## Your assignment
The answer is the set of lines that include "agent", copied from the data below.

[Dataset entries — start]

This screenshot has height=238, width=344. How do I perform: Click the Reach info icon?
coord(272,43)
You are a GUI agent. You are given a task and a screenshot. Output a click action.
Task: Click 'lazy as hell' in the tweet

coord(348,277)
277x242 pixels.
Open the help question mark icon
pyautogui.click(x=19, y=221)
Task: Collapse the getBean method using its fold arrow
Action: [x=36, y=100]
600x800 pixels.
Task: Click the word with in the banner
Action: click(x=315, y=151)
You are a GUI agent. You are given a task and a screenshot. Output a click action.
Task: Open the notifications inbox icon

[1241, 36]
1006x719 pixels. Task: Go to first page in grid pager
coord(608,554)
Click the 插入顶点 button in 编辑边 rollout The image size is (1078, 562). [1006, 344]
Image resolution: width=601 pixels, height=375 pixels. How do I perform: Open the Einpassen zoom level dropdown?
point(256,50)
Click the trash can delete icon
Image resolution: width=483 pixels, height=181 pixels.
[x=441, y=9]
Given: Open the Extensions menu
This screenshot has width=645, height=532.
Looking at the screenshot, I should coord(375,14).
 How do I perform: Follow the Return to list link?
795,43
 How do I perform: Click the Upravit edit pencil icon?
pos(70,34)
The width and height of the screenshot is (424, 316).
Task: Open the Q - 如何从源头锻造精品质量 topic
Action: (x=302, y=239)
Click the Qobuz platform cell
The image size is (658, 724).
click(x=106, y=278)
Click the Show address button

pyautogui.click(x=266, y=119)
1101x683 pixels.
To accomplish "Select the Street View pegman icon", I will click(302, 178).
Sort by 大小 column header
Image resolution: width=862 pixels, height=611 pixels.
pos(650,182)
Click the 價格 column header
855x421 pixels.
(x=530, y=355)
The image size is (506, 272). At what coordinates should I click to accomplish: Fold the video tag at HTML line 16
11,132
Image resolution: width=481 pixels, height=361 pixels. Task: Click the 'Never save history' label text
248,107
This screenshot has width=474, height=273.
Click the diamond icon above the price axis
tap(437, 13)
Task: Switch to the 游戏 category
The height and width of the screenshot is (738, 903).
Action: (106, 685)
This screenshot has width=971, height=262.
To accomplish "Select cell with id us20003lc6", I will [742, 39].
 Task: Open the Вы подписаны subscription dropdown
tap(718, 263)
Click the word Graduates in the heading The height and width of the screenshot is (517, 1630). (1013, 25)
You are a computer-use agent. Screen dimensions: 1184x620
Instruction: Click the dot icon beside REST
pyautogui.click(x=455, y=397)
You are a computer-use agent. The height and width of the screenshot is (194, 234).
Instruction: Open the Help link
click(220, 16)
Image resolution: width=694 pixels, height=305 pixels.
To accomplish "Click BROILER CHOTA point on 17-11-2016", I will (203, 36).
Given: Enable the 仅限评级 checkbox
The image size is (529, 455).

[Dataset entries — finish]

## Exercise solution
You are a GUI agent. You are given a task and a screenshot. Output a click action.
You are a GUI agent. You are given a task and a screenshot. Output a click action.
You are a computer-use agent. Screen dimensions: 1184x620
You are a computer-use agent. The height and width of the screenshot is (194, 234).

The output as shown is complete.